Set down the lines below, exactly, starting at the one that contains "You are a GUI" and stopping at the last line, inclusive. Omit pictures.
*** Begin section ***
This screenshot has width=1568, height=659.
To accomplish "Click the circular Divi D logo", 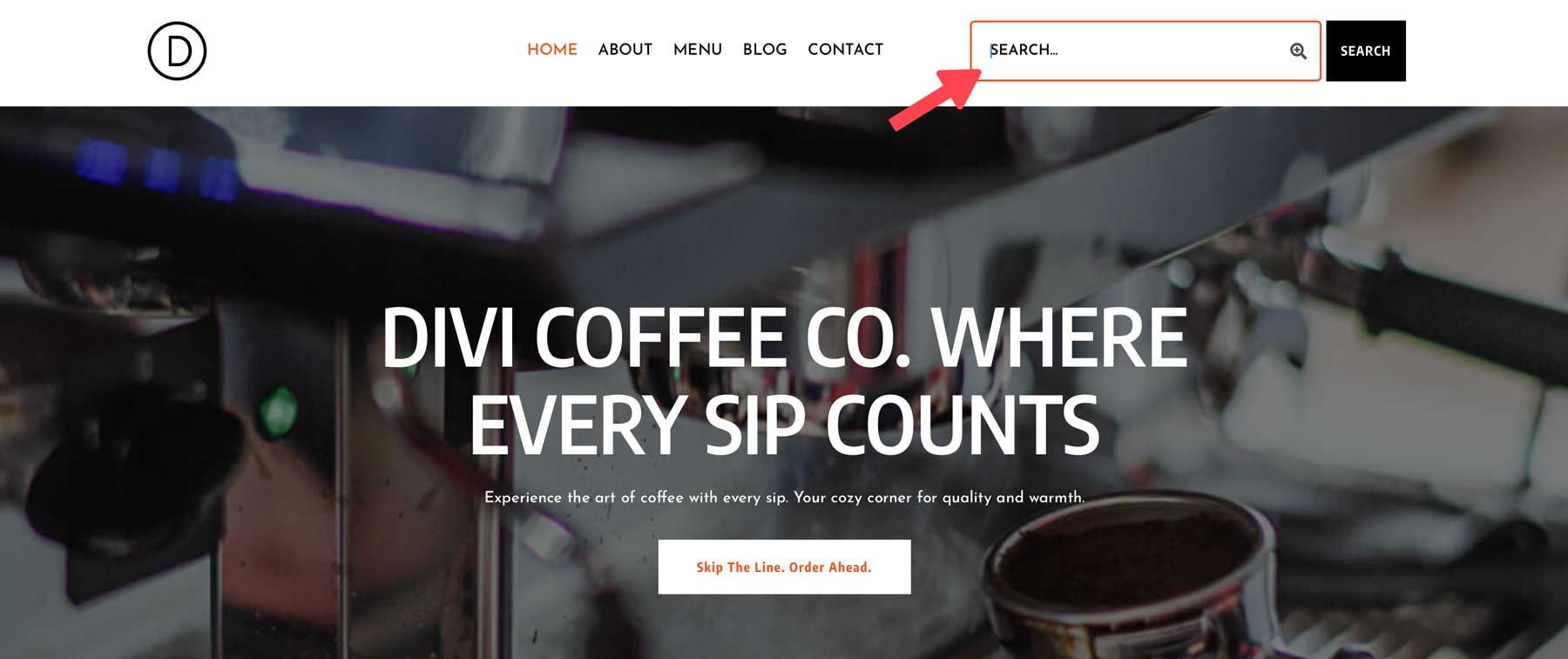I will [177, 51].
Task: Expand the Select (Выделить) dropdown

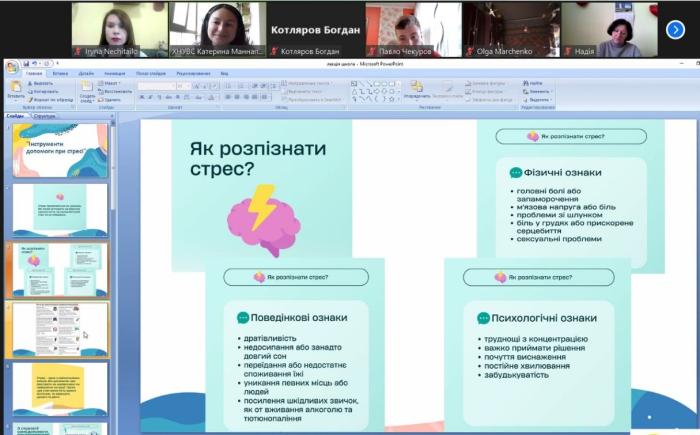Action: click(538, 99)
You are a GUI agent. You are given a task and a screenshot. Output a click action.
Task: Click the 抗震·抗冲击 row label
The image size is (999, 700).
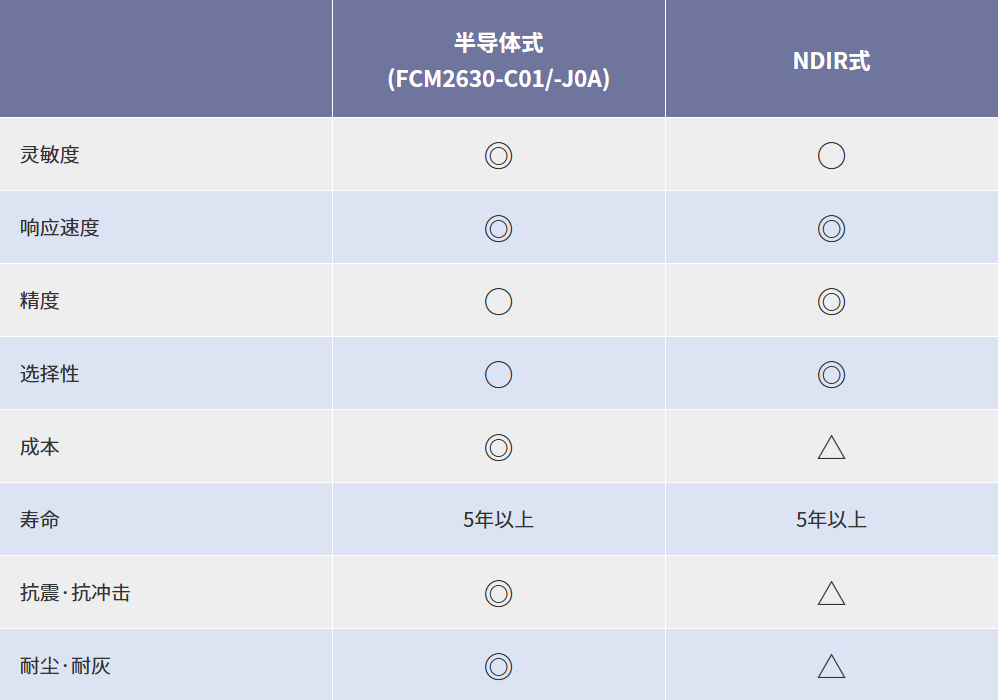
*** End section ***
• **Written answer**:
You are a GUI agent. You are given a task and a screenshot. Output a click action.
Task: Click the 抗震·抗冲击 row label
The image size is (999, 700).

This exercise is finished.